HABLEMOS DE TIEMPO E INFANCIA
- 01/02/2021
- Publicado por: Saray González
- Categoría: OPINIÓN
Por Saray González.
Los niños de hoy lo tienen todo. Todo lo que no necesitan, y apenas un poco de lo que sí. La facilidad de acceso a la información, la variedad de juegos y juguetes, o las comodidades de las nuevas tecnologías, crean una falsa sensación de riqueza educativa que, para nada, se corresponde con la realidad.
Muchas veces estos “lujos” llevan a los padres a pensar que sus hijos tienen todo lo que necesitan. Tablets que les ayudan a mejorar su inglés, construcciones que les convierten en diseñadores de robótica, e incluso películas infantiles que les explican cómo entender y gestionar sus emociones. Sin embargo, en todo este ir y venir, muchos olvidan que la educación no es tanto cuestión de lujo y privilegio, sino de esencialidad y cotidianidad compartida. Que el asunto aquí no está en la cantidad, sino en la calidad y cualidad de las experiencias que les brindamos los adultos.

.....

● **Solicitud A**
Conteste estas preguntas sobre el artículo acerca del tiempo y la infancia:
(i) ¿En qué categoría se publicó?
(ii) ¿Qué tres cosas crean, según el artículo, una falsa sensación de riqueza educativa?
(iii) ¿Qué mejoran los niños con las tablets, según se menciona?
● **Solicitud B**
Prosiga el artículo sobre el tiempo y la infancia a partir de su última frase.

.....

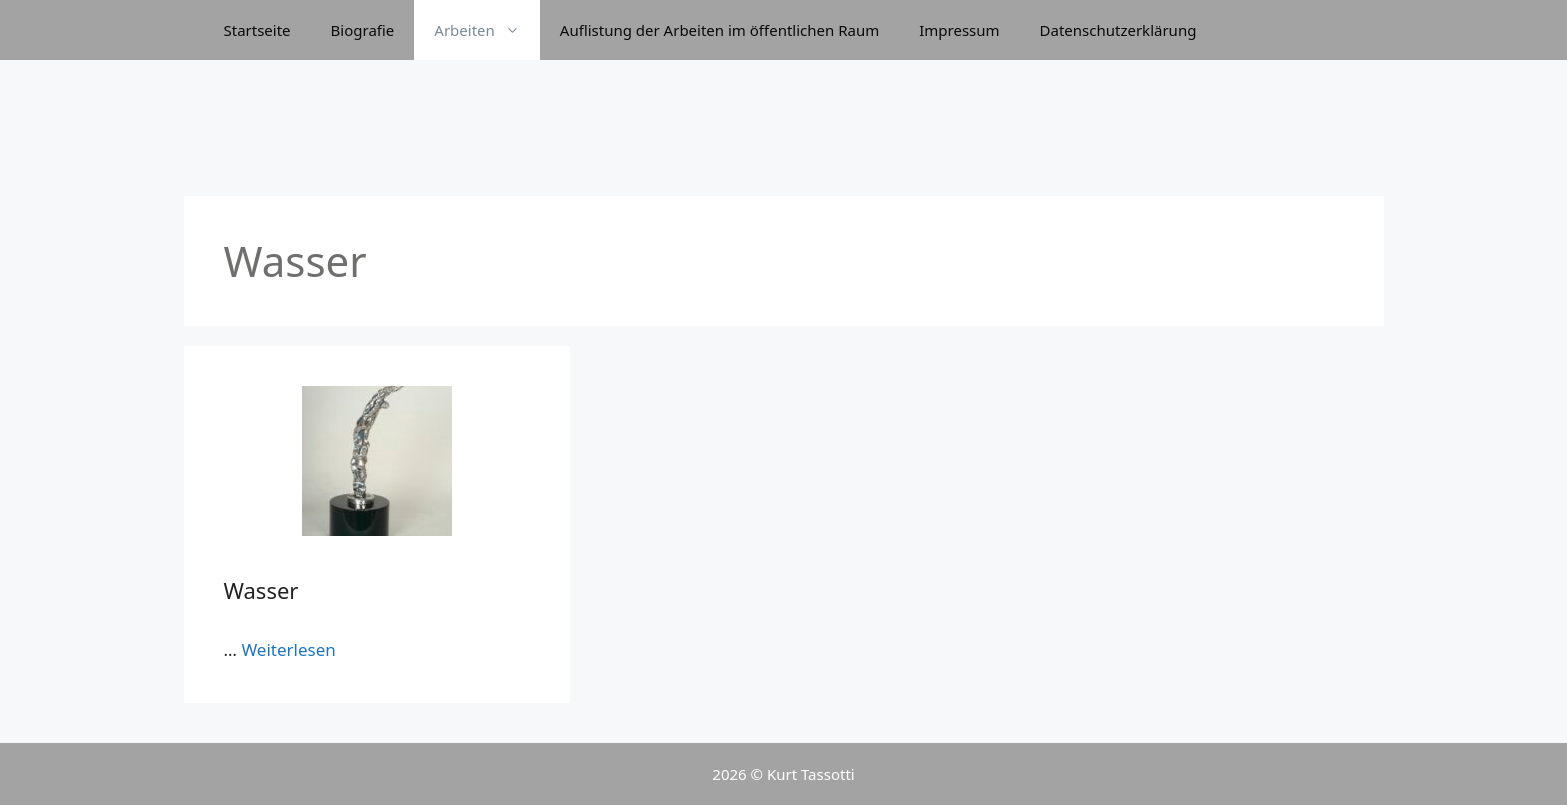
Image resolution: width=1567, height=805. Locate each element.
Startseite (257, 30)
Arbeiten (486, 30)
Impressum (959, 30)
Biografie (363, 30)
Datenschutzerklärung (1118, 30)
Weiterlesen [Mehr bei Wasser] (288, 649)
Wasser (261, 590)
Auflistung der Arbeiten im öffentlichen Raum (719, 30)
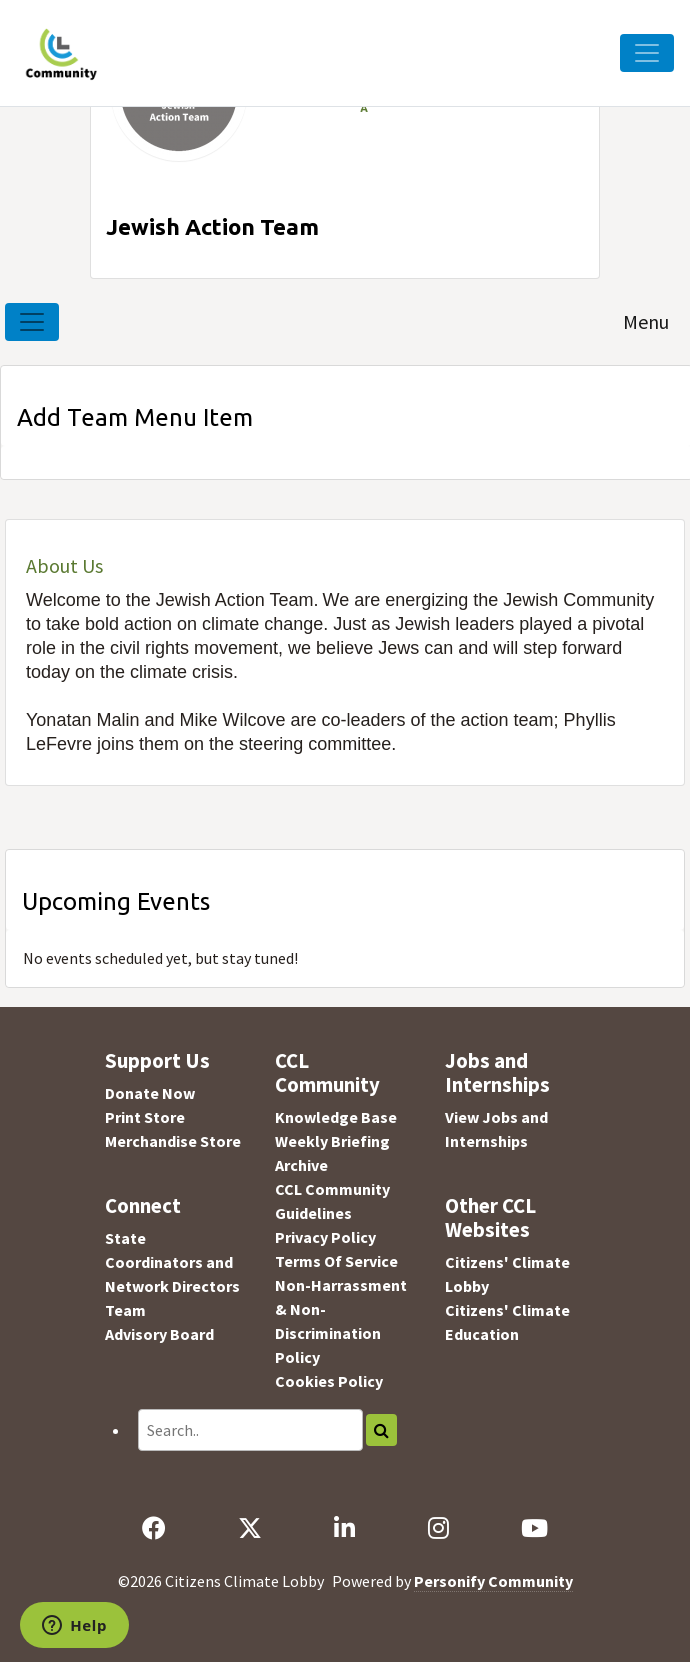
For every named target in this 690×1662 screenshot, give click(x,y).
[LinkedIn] (345, 1528)
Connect (143, 1206)
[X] (250, 1528)
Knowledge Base (336, 1117)
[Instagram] (438, 1528)
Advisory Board (159, 1334)
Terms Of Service (336, 1261)
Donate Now (150, 1093)
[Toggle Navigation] (647, 53)
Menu (646, 321)
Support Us (157, 1061)
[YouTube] (534, 1528)
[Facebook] (154, 1528)
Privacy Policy (325, 1237)
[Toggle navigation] (32, 322)
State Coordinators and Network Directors (172, 1262)
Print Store (145, 1117)
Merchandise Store (173, 1141)
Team (125, 1310)
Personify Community (493, 1581)
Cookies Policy (329, 1381)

.....

● **Respuesta A**
(i) En la categoría OPINIÓN.
(ii) La facilidad de acceso a la información, la variedad de juegos y juguetes, y las comodidades de las nuevas tecnologías.
(iii) Su inglés.

● **Respuesta B**
El otro día, mientras conducía, escuché en la radio una frase del Papa Francisco que decía algo así como que hoy tenemos “niños huérfanos de padres vivos”. Parece una realidad dura pero, en cierto modo, es así. Sobra decir que no ocurre lo mismo en todas las familias, y que aquellas en que sí, no se hace con intencionalidad. Pero qué difícil saber hasta donde nuestros niños pueden estar sufriendo también esta orfandad de atención adulta.
Quien más y quien menos, todos hemos usado los móviles alguna vez para mantener a los pequeños entretenidos. Todos (incluso nuestros padres cuando nosotros éramos niños) hemos recurrido a algún juguete, una tarea o cualquier otro objeto que captara la atención del niño. Y en ese momento donde su atención estaba ocupada, nosotros volvíamos a nuestras tareas y obligaciones: a hacer la compra, a trabajar e incluso a descansar un ratito en el sofá de casa.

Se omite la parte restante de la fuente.